東京六大学野球秋季リーグ戦第1週第2日 2回戦 法大4―6早大 ( 2026年9月13日 神宮 )
東京六大学野球秋季リーグ戦にて、法政大の期待のルーキー・菊地斗夢(とむ)投手(1年・旭川北)がリーグ戦初先発・初登板を果たし、3回2安打1失点と堂々たるデビューを飾りました。
186cmの長身から最速152キロの本格派ストレートを投げ込む超大型右腕が、神宮のマウンドでその大器の片鱗を見せつけました。
■ 「4年生の思いを背負って」緊急先発も堂々のピッチング
登板の2日前、大島公一監督から告げられた突然の先発指名。
「4年生の思いを背負って投げられるか」という重圧と不安を胸に抱えながらも、マウンドに上がれば物おじしない強いハートを発揮。3回を2安打1失点にまとめ、試合を作りました。
指揮官の大島監督もそのマウンド度胸に目を細めます。
大島公一監督 「堂々と投げてくれた」
厳しい秋のリーグ戦において、期待の1年生が見せた好投に合格点を与えました。
■ アクシデントにも屈せず!血染めのユニホームで投げ抜く精神力
実はこの好投の裏には、壮絶なアクシデントがありました。
菊地投手はリリース時に薬指が親指の爪に当たる癖があり、2回のマウンドから右心が出血。
ユニホームを赤く染めるほどの状況になりながらも、集中力を切らすことなく3回まで投げ切ってみせました。
菊地斗夢投手 「高校のときから出血してしまうんです。投げ方とか考えているんですが……」
持病とも言える課題に悩みながらも、マウンド上で見せた根性と執念は、今後の成長を大きく予感させるものでした。
■ 186cm・66キロの未完成な大器。「増量作戦」で未来のエースへ
公称186cmに対し、体重は66キロとかなりの細身。
現在はフィジカル強化を図るべく本格的な「増量作戦」を敢行中です。
まだまだ体が出来上がっていない段階で152キロを計測しているだけに、肉体改造が進み、指先の課題がクリアされれば、法大の未来を担う絶対的エースへと化けるポテンシャルを秘めています。

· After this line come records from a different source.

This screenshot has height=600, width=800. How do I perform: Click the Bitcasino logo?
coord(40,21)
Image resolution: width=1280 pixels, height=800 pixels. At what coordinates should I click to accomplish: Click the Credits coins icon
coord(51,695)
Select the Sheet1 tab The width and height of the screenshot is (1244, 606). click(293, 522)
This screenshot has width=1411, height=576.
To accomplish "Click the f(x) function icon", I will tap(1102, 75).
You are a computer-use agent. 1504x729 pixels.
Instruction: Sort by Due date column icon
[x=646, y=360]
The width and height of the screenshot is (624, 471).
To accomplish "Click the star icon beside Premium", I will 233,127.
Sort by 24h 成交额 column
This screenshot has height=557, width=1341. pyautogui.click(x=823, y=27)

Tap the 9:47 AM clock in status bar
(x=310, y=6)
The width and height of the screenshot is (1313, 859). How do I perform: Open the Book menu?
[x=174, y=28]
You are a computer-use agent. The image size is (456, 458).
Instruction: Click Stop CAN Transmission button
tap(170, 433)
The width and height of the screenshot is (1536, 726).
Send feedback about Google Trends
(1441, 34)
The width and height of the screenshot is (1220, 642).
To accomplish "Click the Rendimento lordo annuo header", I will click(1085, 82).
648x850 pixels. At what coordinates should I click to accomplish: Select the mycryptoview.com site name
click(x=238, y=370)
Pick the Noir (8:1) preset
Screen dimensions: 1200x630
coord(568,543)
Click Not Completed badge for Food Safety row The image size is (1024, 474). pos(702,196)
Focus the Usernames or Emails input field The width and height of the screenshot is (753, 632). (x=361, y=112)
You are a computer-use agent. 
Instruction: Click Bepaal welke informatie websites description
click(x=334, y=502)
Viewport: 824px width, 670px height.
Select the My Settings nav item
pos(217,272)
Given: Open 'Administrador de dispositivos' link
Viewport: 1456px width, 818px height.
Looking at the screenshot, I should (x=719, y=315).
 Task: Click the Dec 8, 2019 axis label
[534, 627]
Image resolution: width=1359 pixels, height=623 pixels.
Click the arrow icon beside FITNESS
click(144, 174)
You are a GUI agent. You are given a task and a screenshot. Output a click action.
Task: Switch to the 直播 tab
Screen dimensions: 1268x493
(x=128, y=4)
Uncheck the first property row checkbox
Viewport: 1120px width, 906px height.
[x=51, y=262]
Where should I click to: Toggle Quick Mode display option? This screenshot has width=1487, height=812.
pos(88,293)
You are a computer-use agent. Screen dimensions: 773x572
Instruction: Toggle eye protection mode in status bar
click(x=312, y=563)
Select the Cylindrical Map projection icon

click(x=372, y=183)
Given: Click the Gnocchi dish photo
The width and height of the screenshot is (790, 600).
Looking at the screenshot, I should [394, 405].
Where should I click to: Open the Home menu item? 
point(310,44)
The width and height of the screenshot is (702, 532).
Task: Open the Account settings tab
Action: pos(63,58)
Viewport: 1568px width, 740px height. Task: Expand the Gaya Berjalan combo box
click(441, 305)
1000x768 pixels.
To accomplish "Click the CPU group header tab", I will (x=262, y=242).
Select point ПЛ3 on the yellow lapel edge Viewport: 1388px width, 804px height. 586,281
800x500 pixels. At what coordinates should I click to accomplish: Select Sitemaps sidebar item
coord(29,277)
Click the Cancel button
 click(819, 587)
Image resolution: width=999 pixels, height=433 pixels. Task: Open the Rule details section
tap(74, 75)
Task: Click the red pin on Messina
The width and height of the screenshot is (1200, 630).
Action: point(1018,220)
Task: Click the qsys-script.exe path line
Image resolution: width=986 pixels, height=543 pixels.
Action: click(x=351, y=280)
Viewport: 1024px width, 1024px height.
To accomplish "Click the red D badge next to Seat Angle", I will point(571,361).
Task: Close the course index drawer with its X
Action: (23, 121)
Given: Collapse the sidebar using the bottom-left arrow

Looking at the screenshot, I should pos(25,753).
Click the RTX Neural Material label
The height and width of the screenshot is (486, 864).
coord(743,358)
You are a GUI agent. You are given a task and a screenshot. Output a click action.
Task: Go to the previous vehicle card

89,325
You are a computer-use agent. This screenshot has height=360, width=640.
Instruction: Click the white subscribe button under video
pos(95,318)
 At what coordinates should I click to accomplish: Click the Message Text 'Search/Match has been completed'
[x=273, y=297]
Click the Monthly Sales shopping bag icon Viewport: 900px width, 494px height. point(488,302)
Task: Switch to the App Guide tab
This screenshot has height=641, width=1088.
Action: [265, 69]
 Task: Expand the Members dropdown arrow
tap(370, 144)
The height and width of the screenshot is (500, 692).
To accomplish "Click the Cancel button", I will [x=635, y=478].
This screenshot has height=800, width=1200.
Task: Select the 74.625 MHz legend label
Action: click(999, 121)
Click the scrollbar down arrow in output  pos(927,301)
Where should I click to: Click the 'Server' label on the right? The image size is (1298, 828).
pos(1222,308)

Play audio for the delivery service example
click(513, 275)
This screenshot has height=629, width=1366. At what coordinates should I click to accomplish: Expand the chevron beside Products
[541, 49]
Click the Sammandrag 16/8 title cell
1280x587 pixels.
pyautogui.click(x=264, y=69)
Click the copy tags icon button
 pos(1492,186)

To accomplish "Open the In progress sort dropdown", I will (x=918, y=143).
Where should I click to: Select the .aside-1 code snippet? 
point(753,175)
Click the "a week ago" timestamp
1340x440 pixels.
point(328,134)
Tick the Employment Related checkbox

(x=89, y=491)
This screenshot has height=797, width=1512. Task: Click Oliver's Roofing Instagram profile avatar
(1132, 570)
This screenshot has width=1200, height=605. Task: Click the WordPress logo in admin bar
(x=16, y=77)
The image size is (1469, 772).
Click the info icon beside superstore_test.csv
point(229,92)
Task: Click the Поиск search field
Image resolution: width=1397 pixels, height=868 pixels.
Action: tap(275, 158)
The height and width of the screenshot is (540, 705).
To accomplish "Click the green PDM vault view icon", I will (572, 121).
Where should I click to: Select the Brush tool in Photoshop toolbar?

神宮に舞い降りた北の大地の大砲候補ならぬ「大砲投手」。
今後の覚醒に大きな期待がかかります。
【編集後記:『長身細身が生み出す驚異のレバレッジ』。菊地斗夢が秘める底知れぬ伸び代】
法政大の皆様、そして菊地斗夢投手、リーグ戦初登板・初先発での素晴らしい好投おめでとうございます!
スコアラー目線で菊地投手のポテンシャルをアナライズすると、「186cmの長身から放たれる角度のあるストレート」と、「66キロという伸び代だらけのフィジカル」が非常に魅力的な素材です。
体重66キロで152キロを出力できるということは、身体のしなりや関節の可動域、そして体幹の使い方(レバレッジの効かせ方)が本質的に優れている証拠です。
ここからフィジカルトレーニングと食トレで体重が10kg〜15kg増えてくれば、球威・キレともにNPBドラフト上位レベル(155km/h越え)へ到達する可能性を十分に秘めています。
リリース時のマメ・出血の課題についても、メカニクスの微調整やプロテクトの工夫で克服可能です。
アクシデントがありながらも3回を投げ抜いたマウンドでのメンタルも含め、東京六大学を代表する右腕へ成長していくストーリーが非常に楽しみな逸材です!